La necesidad de una profunda reforma al sistema de administración de justicia es ya vieja. Al menos media docena de proyectos se han hundido en los últimos quince años. La mayoría de ellos por cuenta de las altas cortes que, a pesar de que los hechos gritan por el cambio, se niegan de manera sistemática a dejarse reformar.
Los problemas son evidentes: la Constitucional asumió, por vía de su doctrina de los “pilares de la Constitución”, funciones de poder constituyente y reemplazó hace rato al Congreso. Por esa vía, se politizó. Como consecuencia, conscientes de que el poder real se había desplazado del parlamento a la Corte, los partidos políticos y los jefes de gobierno intentaron controlar la corporación nominando abogados que fueran simpatizantes de sus posiciones aunque de constitucional no supieran nada. Como resultado, la
Constitucional es hoy perfectamente capaz de desdecirse, en apenas semanas, de su propia jurisprudencia, y de subordinar la defensa de la Constitución, la razón de su existencia, a los intereses del Gobierno, como hizo con ocasión del plebiscito y como sigue haciendo cuando tiene que examinar asuntos relacionados con el pacto con las Farc. Su irresponsabilidad en materia económica es supina, además. Son frecuentes los fallos que convierten expectativas en derechos, que extienden eses derechos arbitrariamente a terceros, que crean derechos inexistentes, o que vuelven obligaciones exigibles lo que eran meras recomendaciones políticas de organismos internacionales, haciendo que el Estado destine ingentes recursos a unos pocos individuos beneficiarios de los fallos en lugar de proveer educación, salud y seguridad a todos.
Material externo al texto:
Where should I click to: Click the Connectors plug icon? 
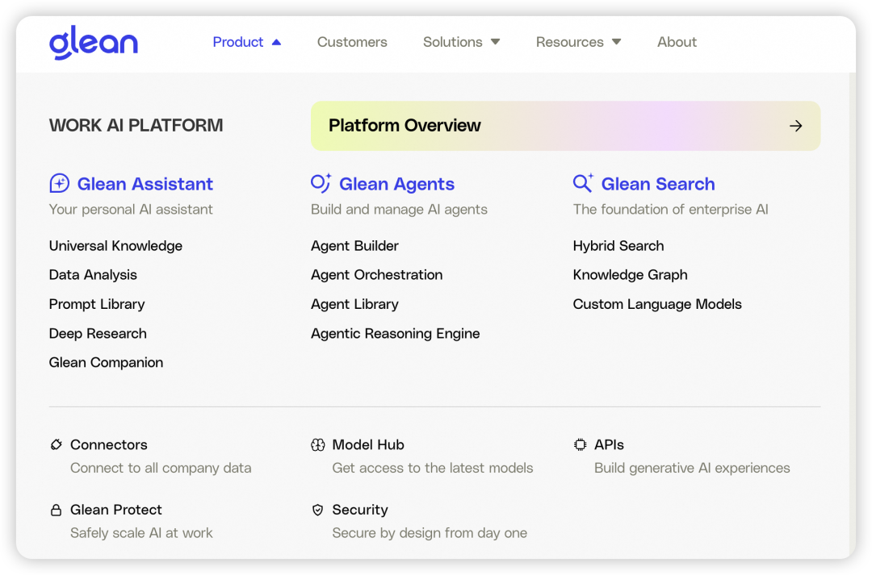tap(57, 444)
Por su lado, en lo contencioso administrativo hay jueces que, por simpatizar con la izquierda, son capaces de hacer responsable al Estado de actos violentos cometidos por la guerrilla, como la magistrada Luz Stella Conto con el caso del Club el Nogal, para nombrar solo uno, o de pretender que Colombia renunciara a su derecho y su deber de defenderse en la Corte Interamericana de Derechos Humanos, como ocurriera con el Palacio de Justicia.
La Corte Suprema de Justicia es la tapa de la olla. Si bien es verdad que hay magistrados sabios y honorables, algunos son simplemente pillos redomados. Tres ex presidentes de esa corporación están siendo investigados por vender sus sentencias y hay otros más vinculados al Cartel de la Toga. Y desde la Sala Penal algunos magistrados toman decisiones solo por razones políticas, como en el caso de Luis Alfredo Ramos, a quien se privó de la libertad por años y aún hoy no tienen sentencia, más de 24 meses después de cerrada la etapa de instrucción.
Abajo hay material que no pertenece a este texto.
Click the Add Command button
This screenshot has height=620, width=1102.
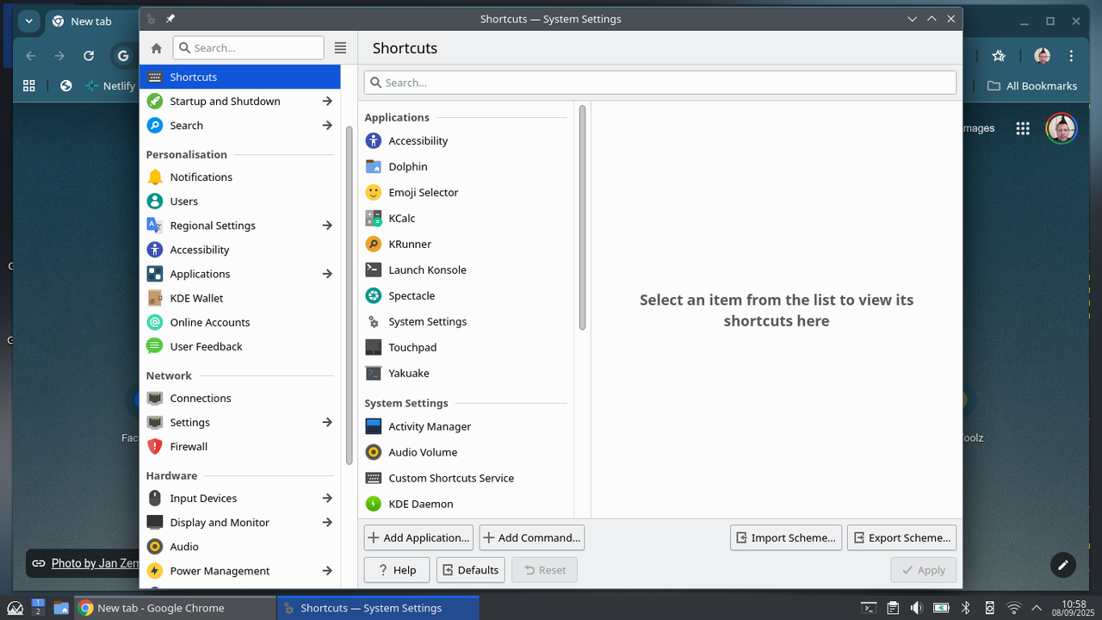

O usan, sin pudor, un doble estándar para beneficiar a la guerrilla, a Santos y a sus amigos, y para perjudicar a sus contradictores. Así, no tienen problema en desechar la información contenida en los computadores de Raúl Reyes, dizque porque se había recogido ilegalmente, pero ahora no tienen reparo en intervenir por al menos cuatro semanas el teléfono de Álvaro Uribe alegando haberlo hecho por ”error”, y trasladar la información recogida ilegalmente a un proceso que negaron que existiera por varios meses a pesar de las insistentes preguntas de los abogados del ex Presidente. ¿De verdad pretenden que creamos que quienes hicieron la intervención no reconocieron la voz de Uribe, probablemente la voz más conocida entre todos los colombianos? En el remotísimo caso de que eso hubiera ocurrido, ¿por qué siguieron con la interceptación después de que oyeron centenares de veces que los interlocutores llamaban “Presidente” a Uribe o Uribe mismo se identificaba cuando era él quien hacía la llamada? La verdad es que es práctica común hacer “chuzadas” incluyendo los números de quienes quieren espiar en investigaciones de otros procesos, como ahora. Lo novedoso es en este caso es la bendición del magistrado Barceló a semejante práctica que, por cierto, es un delito. ¿O acaso fue Barceló mismo quien dio la orden?
La politización de la justicia es, con mucho, uno de los principales males de la administración de justicia. La reforma tiene que atacar ese desastre, aunque las altas cortes se opongan, como ocurrirá.